Reconhecimento Voluntário de Paternidade

Se após o registro da criança o pai decidir reconhecer a paternidade, o procedimento é simples e gratuito para os pais sem condições financeiras. O reconhecimento de paternidade deve ser formalizado em:

1) Manifestação perante o Juiz de Direito

2) instrumento particular de reconhecimento de paternidade
O reconhecimento pode ser feito também por instrumento particular. A Procuradoria de Assistência Judiciária atenderá os pais sem condições financeiras para arcar com o custo da escritura.

3) Escritura pública ou testamento lavrado por Tabelião de Notas
Para lavrar uma escritura pública o pai e a mãe deverão ir até o Cartório do Tabelião de Notas levando cédula de identidade (RG), CPF (se tiverem) e certidão de nascimento do filho, nos casos de menores de 16 anos.

Os filhos maiores de 16 anos devem comparecer para a lavratura da escritura.

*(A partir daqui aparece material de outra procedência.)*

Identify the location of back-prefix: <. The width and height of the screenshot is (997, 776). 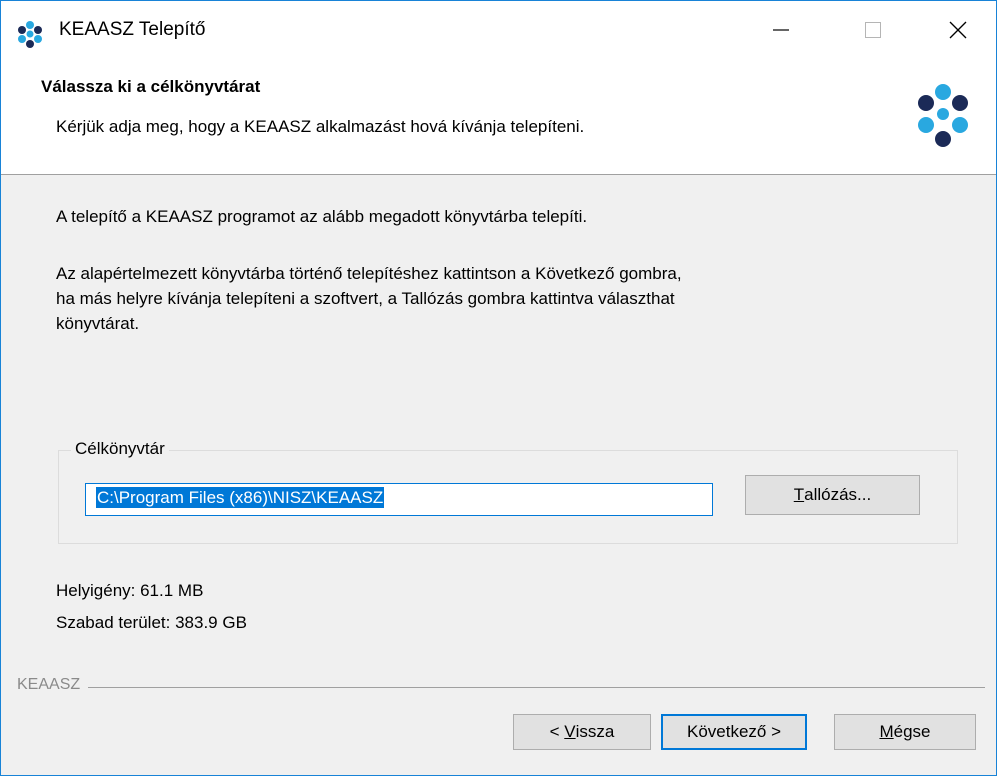
(557, 732).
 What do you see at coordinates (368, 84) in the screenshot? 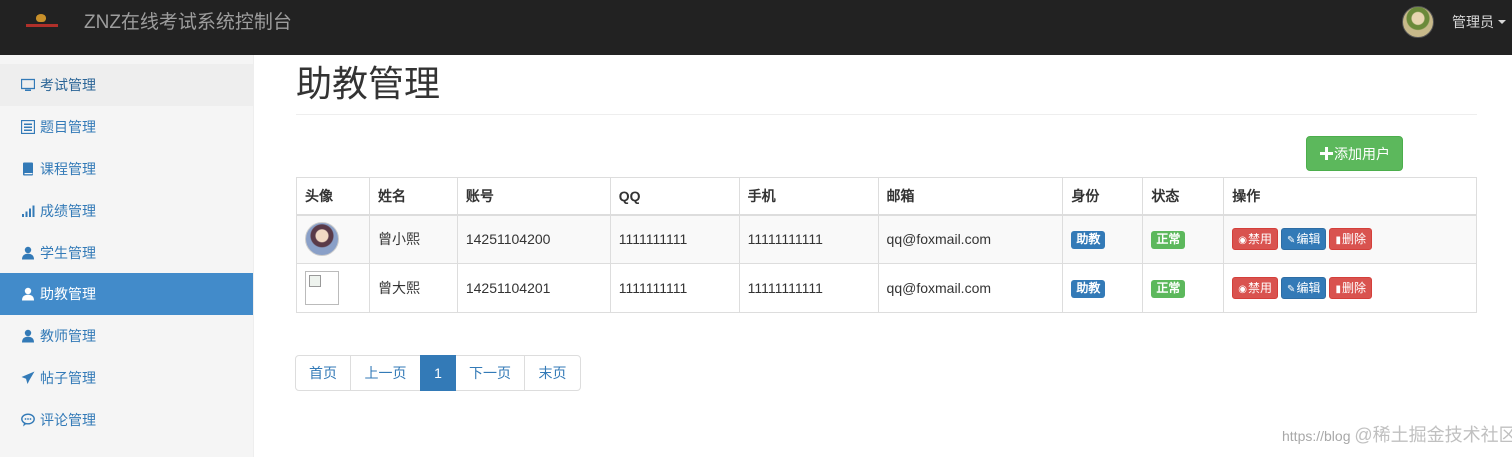
I see `page-title: 助教管理` at bounding box center [368, 84].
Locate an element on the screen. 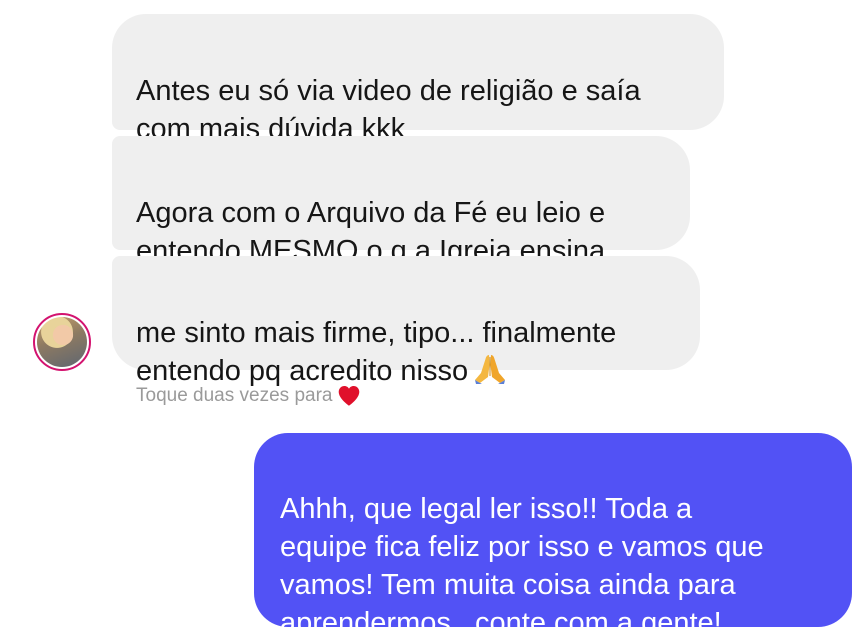 This screenshot has height=642, width=864. avatar is located at coordinates (62, 342).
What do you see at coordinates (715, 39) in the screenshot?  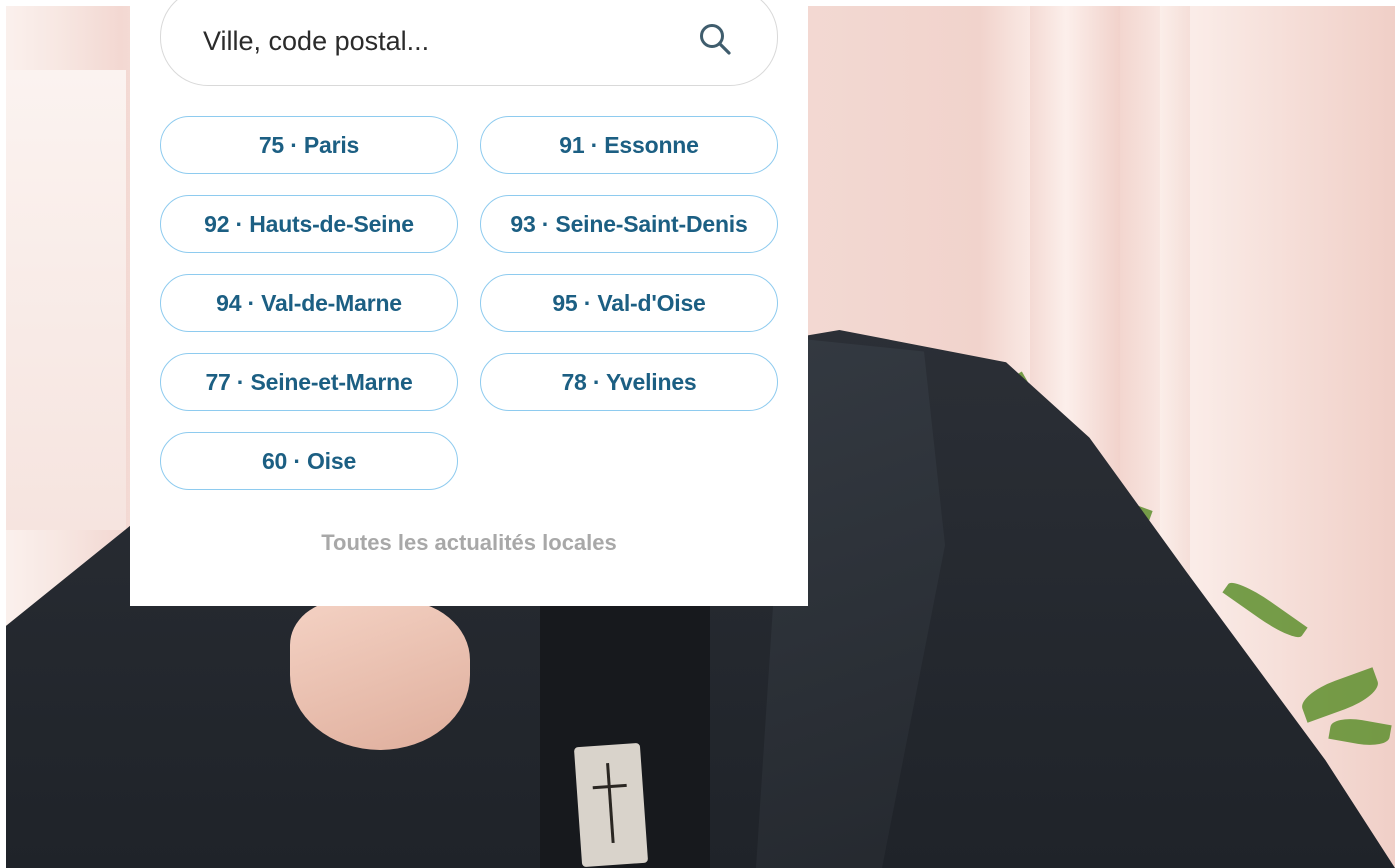 I see `search-icon` at bounding box center [715, 39].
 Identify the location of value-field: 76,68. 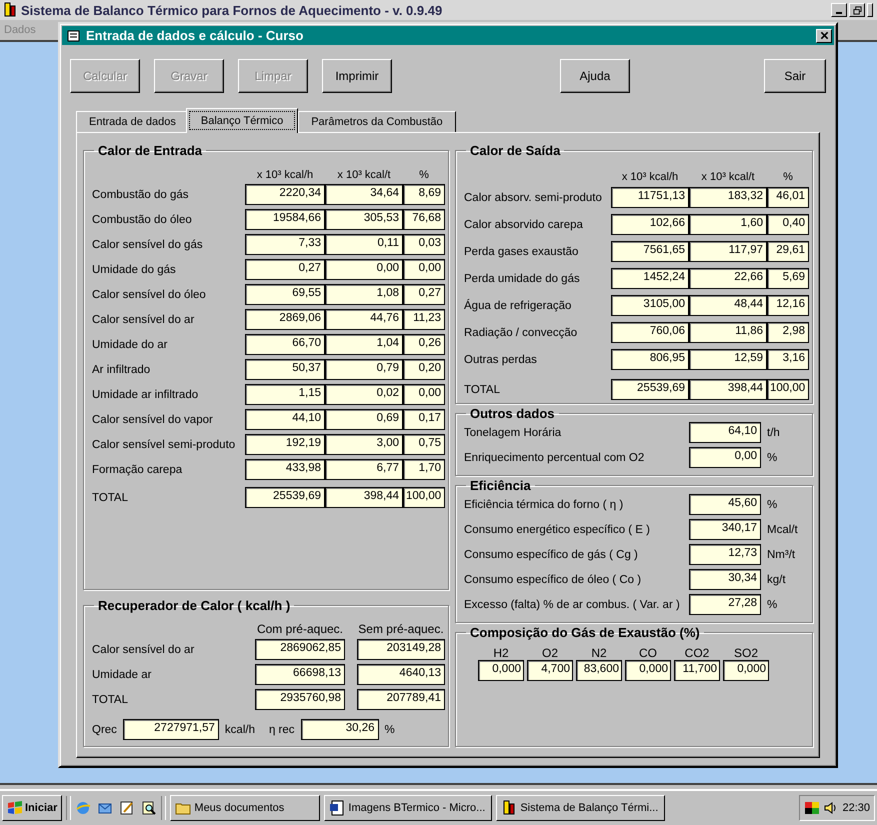
(424, 220).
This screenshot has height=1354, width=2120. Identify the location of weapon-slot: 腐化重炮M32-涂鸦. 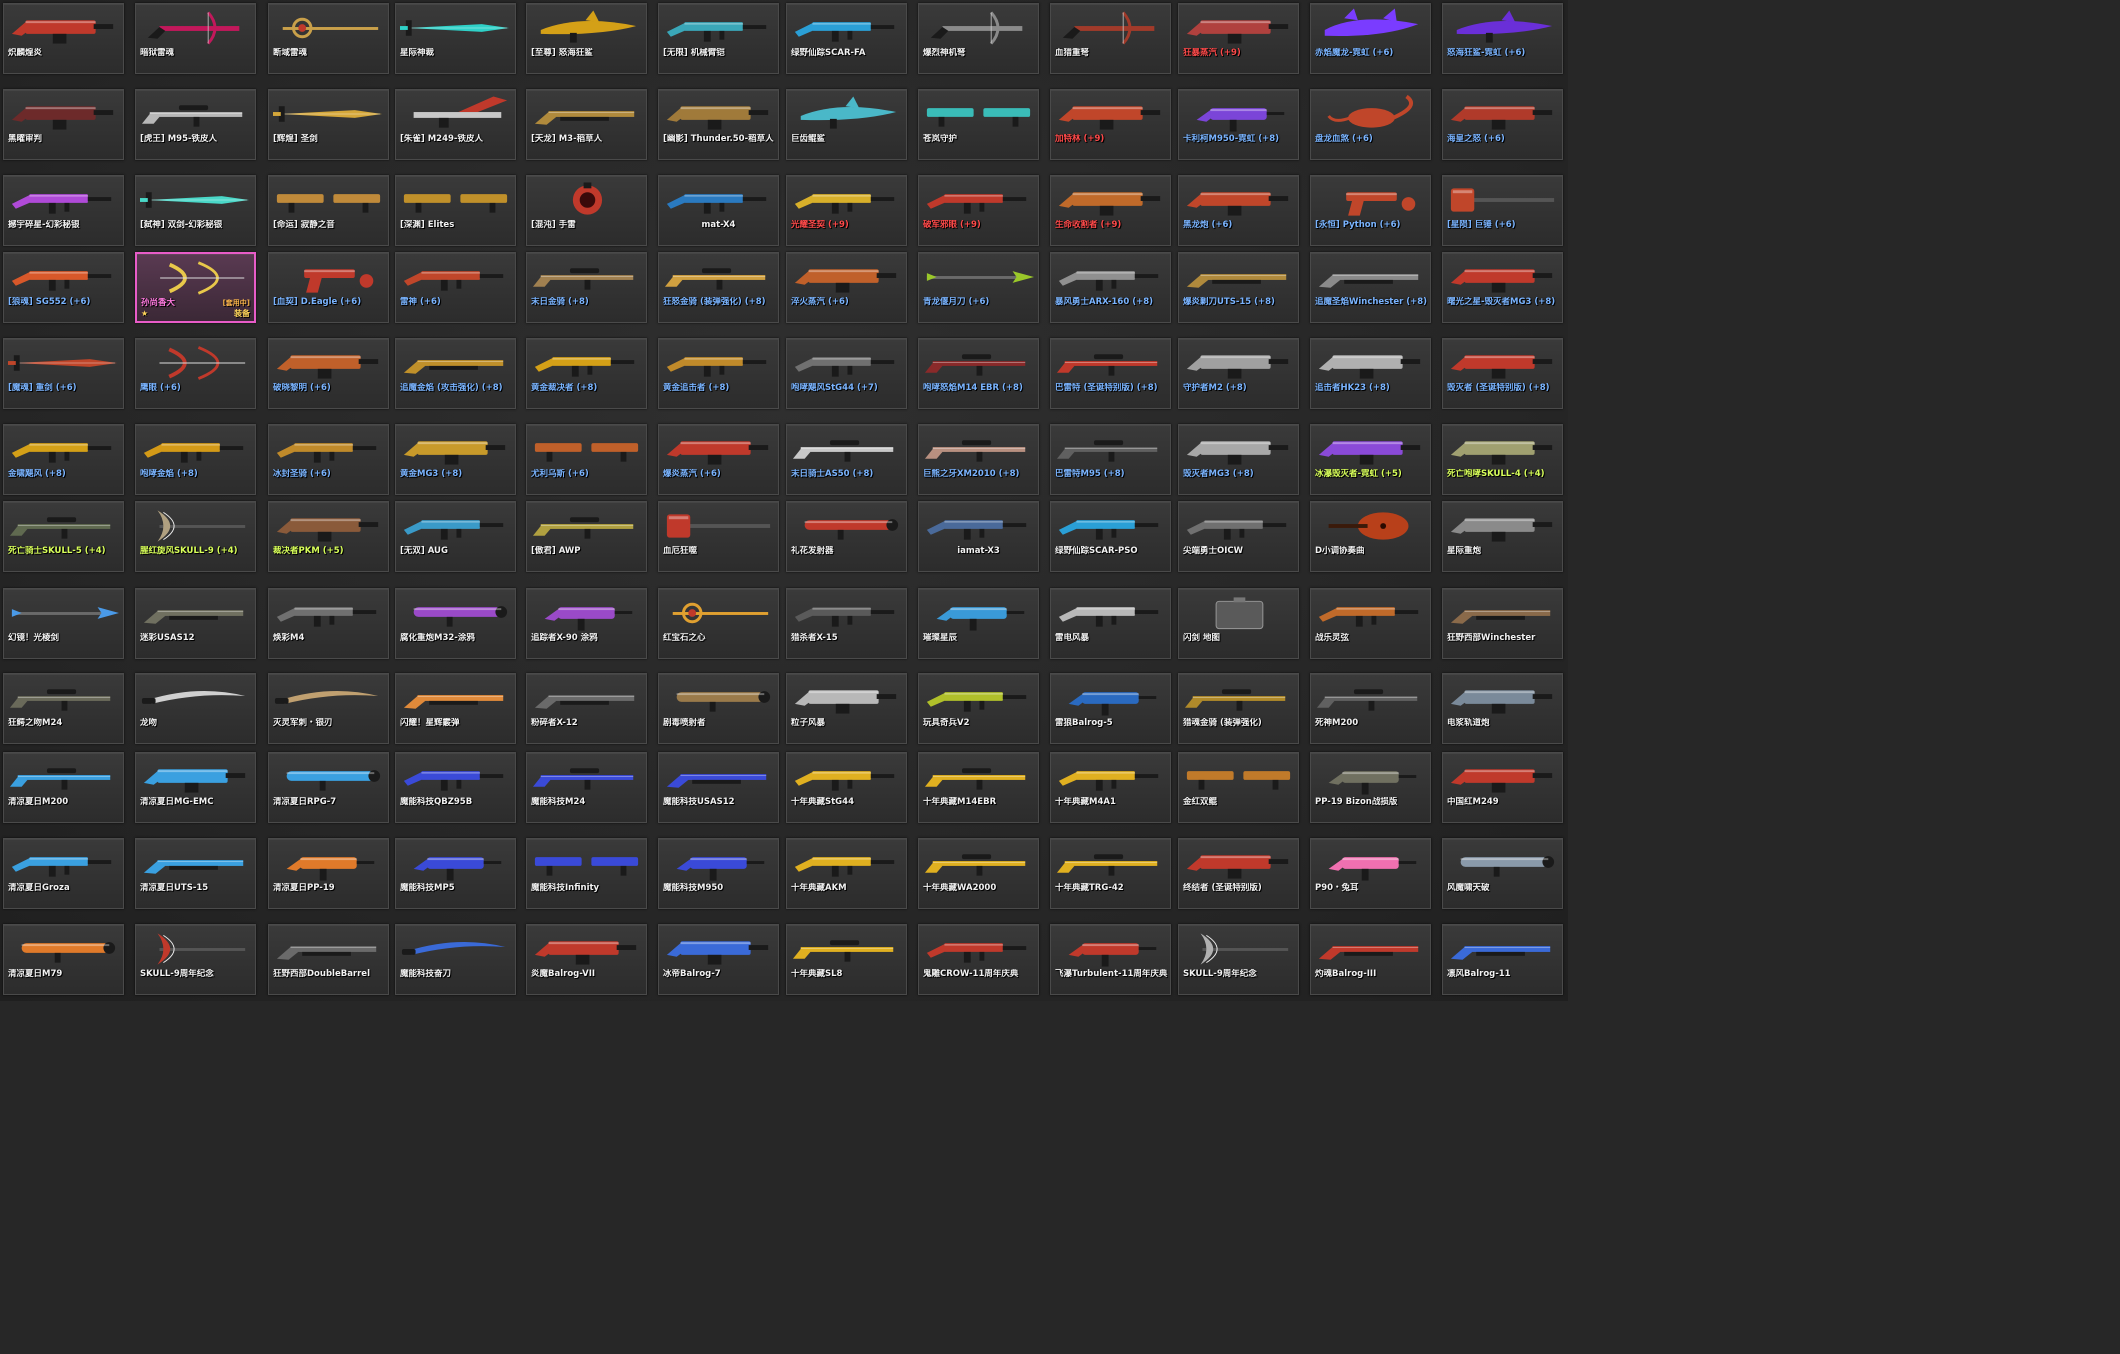
(456, 624).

E, se o filho for maior de 18 anos, é dispensada a presença da mãe. Neste caso é necessária a apresentação de certidões negativas de processos cíveis e criminais da Justiça Estadual e da Justiça Federal, de protestos e atestado de antecedentes criminais.

Depois de formalizado o reconhecimento, o pai (se possível junto com a mãe) levará o traslado da escritura pública ou instrumento particular e a certidão de nascimento do filho até o Cartório de Registro Civil onde a criança foi registrada.

Se não puder ir, poderá preencher o requerimento de averbação (formulário nº 4), que deverá ser encaminhado ao Cartório de Registro Civil onde a criança foi registrada, juntamente com o traslado da escritura pública ou o instrumento particular.

Uma vez recebido, o requerimento é analisado pelo Oficial de Registro para encaminhamento ao Fórum. Com o parecer favorável do Promotor de Justiça e a autorização do Juiz Corregedor Permanente, é feita a averbação de reconhecimento de paternidade, expedindo-se nova certidão.